3 cups (750 mL) Minute Rice Whole Grain Rice, uncooked
4 tsp (20 mL) each olive oil and butter
2 large sweet onions, peeled, quartered and thinly sliced
1 clove garlic, minced
1 tsp (5 mL) dried thyme leaves
1/2 tsp (2 mL) each salt and pepper
2 tbsp (30 mL) granulated sugar
3/4 cup (175 mL) chicken broth, divided
4 tsp (20 mL) balsamic vinegar
1/2 cup (125 mL) each finely chopped marinated artichoke hearts and roasted red peppers
1/4 cup (50 mL) each chopped fresh basil and parsley leaves
Preheat oven to 350ºF (180ºC). Prepare the rice according to the package directions; reserve.

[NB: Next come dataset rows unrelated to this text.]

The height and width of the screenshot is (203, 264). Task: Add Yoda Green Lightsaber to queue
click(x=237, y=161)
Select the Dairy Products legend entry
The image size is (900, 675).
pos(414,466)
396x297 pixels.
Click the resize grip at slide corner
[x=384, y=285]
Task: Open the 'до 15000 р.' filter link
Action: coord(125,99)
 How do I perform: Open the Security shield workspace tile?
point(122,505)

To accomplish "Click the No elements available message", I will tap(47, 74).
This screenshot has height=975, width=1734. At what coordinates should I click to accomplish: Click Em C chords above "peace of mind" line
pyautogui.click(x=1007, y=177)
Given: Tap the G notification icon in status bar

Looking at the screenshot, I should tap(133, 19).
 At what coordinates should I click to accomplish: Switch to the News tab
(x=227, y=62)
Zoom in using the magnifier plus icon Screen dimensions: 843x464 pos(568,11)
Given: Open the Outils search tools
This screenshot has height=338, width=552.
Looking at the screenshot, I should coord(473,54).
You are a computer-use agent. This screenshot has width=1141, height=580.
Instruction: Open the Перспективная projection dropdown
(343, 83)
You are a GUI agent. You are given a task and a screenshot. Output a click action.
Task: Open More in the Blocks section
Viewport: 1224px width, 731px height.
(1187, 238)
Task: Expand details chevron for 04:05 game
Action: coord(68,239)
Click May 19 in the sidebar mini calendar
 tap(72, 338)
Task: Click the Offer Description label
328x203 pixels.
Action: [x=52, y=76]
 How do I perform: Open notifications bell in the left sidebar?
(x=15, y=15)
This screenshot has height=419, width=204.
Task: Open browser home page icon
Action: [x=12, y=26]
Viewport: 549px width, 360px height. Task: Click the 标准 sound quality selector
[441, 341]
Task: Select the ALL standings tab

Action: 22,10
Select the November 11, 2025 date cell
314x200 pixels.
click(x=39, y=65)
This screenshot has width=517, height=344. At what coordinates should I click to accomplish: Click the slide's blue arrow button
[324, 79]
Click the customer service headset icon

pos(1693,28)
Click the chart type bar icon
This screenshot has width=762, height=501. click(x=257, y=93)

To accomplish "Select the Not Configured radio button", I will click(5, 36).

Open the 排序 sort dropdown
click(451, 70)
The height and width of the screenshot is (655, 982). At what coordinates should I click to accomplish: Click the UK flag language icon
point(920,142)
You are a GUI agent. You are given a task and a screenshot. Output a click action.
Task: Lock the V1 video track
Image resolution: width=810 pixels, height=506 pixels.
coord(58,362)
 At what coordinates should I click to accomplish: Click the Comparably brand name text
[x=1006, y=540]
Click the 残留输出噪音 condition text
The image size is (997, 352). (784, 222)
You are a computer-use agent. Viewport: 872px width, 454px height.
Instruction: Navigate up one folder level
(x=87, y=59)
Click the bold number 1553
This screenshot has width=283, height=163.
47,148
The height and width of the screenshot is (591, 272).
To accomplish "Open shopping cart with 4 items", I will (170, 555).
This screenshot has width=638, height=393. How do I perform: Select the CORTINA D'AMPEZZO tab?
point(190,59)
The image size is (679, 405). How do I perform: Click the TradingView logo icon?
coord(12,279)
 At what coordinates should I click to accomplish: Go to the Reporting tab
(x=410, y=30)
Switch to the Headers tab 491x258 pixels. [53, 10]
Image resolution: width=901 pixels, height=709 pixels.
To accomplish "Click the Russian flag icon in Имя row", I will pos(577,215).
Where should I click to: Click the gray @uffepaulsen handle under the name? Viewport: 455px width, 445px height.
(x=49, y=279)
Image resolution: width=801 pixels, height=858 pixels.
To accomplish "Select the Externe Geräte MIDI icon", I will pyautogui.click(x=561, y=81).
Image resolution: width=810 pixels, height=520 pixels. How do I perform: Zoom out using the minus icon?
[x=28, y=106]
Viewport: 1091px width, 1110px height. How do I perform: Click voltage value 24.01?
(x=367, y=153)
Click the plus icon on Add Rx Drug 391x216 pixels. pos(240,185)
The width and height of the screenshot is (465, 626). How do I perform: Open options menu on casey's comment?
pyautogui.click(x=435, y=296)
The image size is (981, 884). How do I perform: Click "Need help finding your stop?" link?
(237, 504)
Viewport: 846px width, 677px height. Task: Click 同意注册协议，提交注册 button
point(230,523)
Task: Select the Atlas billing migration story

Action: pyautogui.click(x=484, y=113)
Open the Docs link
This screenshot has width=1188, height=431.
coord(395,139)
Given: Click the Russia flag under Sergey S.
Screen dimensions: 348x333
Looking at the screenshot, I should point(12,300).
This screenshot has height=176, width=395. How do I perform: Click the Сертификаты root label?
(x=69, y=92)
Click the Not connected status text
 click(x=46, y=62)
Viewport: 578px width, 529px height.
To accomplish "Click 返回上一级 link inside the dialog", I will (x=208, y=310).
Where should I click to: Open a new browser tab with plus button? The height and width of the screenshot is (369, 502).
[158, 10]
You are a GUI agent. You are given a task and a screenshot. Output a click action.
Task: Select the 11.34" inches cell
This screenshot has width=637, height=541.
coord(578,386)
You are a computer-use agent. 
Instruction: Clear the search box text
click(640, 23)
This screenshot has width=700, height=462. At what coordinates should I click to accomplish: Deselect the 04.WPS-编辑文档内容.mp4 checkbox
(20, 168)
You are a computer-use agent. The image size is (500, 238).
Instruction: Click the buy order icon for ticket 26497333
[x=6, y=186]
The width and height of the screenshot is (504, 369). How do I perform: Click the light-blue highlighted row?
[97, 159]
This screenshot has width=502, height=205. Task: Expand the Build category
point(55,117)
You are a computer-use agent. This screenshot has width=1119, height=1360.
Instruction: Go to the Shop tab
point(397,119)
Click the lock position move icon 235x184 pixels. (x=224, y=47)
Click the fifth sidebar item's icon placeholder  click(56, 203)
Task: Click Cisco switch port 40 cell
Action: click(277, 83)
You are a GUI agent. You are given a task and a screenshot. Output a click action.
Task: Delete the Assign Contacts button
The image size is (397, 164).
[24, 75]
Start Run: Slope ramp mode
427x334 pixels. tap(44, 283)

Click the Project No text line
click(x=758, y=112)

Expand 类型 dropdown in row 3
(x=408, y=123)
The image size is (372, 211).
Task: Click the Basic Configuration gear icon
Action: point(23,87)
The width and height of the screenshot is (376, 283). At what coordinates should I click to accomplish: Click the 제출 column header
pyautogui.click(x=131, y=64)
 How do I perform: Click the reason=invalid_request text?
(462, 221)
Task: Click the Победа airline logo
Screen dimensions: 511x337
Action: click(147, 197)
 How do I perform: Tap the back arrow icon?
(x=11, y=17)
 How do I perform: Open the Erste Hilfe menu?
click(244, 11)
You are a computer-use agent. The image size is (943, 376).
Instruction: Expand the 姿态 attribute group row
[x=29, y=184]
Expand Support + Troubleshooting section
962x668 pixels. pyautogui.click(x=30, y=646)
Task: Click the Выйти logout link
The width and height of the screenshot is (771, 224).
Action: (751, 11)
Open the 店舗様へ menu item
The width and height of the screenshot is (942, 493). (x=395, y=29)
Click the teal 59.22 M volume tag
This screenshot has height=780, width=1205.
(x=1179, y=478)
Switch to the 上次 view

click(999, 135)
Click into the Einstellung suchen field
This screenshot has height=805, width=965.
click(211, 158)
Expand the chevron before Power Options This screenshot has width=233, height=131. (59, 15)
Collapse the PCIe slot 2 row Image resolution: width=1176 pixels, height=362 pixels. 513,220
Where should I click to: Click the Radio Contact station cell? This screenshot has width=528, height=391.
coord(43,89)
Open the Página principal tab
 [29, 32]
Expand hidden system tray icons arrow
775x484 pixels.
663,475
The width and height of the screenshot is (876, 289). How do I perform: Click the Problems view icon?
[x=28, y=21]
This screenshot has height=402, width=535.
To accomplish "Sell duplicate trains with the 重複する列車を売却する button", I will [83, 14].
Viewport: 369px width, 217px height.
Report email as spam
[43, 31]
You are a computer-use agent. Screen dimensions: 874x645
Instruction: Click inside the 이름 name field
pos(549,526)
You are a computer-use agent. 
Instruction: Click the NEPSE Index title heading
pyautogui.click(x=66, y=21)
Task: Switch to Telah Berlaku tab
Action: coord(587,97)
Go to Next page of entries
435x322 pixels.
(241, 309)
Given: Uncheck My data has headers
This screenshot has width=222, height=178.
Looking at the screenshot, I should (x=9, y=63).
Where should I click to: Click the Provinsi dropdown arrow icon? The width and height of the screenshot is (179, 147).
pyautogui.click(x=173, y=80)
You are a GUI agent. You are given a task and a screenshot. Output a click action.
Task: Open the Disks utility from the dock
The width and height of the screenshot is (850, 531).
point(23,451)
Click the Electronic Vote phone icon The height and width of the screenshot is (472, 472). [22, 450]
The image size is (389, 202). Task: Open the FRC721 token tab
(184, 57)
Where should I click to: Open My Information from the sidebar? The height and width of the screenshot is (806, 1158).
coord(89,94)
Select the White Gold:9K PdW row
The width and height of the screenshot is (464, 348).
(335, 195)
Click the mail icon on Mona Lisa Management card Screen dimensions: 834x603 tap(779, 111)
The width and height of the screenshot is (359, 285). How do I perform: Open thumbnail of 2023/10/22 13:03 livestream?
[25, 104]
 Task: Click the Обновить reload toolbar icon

Heat the oil and butter in a large skillet set over medium heat. Add the onion; cook, stirring often, for 10 minutes or until softened. Add the garlic, thyme, salt and pepper. Cook, stirring often, for 10 minutes. Increase the heat to medium-high.
Sprinkle the sugar over the onions; cook, stirring often, for 7 minutes or until onions are a deep golden colour. Stir in 1/4 cup (50 mL) of the chicken broth and the balsamic vinegar. Bring to a boil; cook, stirring, until liquid is almost absorbed. Remove the skillet from the heat and cool slightly.
Toss the reserved rice with the onion mixture, artichoke hearts, roasted red pepper, basil and parsley. Whisk the remaining broth with the eggs until combined. Pour over the rice mixture and toss to coat. Transfer to a greased 9 x 13-inch (3 L) baking dish. Bake, covered, for 30 minutes or until set. Let stand, covered, for 10 minutes before serving. Makes 8 servings or 6 cups (1.5 L).
Per serving: 206 calories, 6 g fat, 4 g protein, 34 g carbohydrates, 2 g fibre, 318 mg sodium. Good source of vitamin C and magnesium.